Um imenso bloco de rocha, com volume estimado em pelo menos 63,5 milhões de metros cúbicos, desprendeu-se de uma montanha acima do fiorde Tracy Arm, no Alasca, às 5h26 da manhã (horário local) de 10 de agosto de 2025. A queda do material no fim do Glaciar South Sawyer gerou uma onda inicial de 100 metros de altura, que percorreu o fiorde a mais de 70 metros por segundo. Ao atingir a costa oposta, a água subiu pela encosta íngreme até alcançar 481 metros acima do nível do mar.

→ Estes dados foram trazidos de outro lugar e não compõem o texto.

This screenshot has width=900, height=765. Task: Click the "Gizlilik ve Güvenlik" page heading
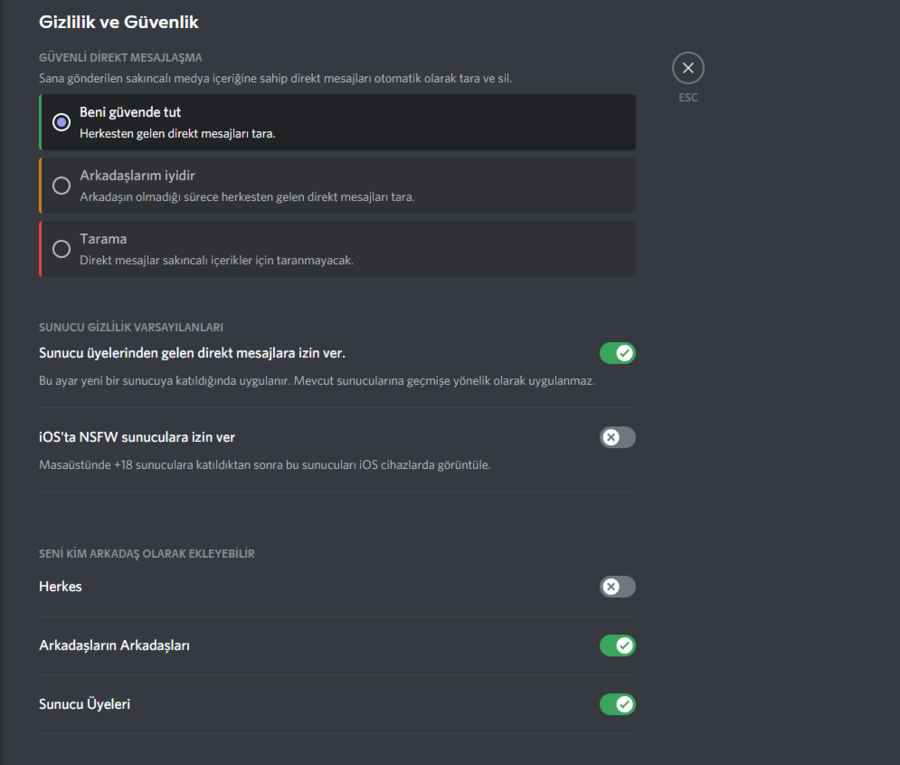118,21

“Foi o segundo maior tsunami já registrado na Terra”, afirma Aram Fathian, pesquisador da Universidade de Calgary e coautor de um estudo recente da revista Science que reconstituiu o evento em detalhes. “Até agora, quase ninguém sabia disso porque foi um quase acidente”, acrescenta. Não houve feridos ou mortes após o megatsunami em Tracy Arm, principalmente por ter ocorrido no início da manhã. No entanto, os especialistas alertam que a próxima vez pode não ser tão benigna.
Megatsunamis por deslizamentos: fenômeno raro, mas devastador
Tsunamis gerados por terremotos geralmente atingem alturas de dezenas de metros ao atingir a costa. Já os megatsunamis por deslizamentos, como o de Tracy Arm, são mais localizados, mas extremamente violentos. Quando milhões de toneladas de rocha caem em corpos d’água estreitos, como fiordes, a variação na profundidade e o deslocamento direto da coluna d’água produzem ondas altíssimas.
Desde 1925, cientistas documentaram 27 eventos desse tipo com alturas superiores a 50 metros. O recorde pertence ao tsunami de 1958 na Baía de Lituya, que atingiu 530 metros.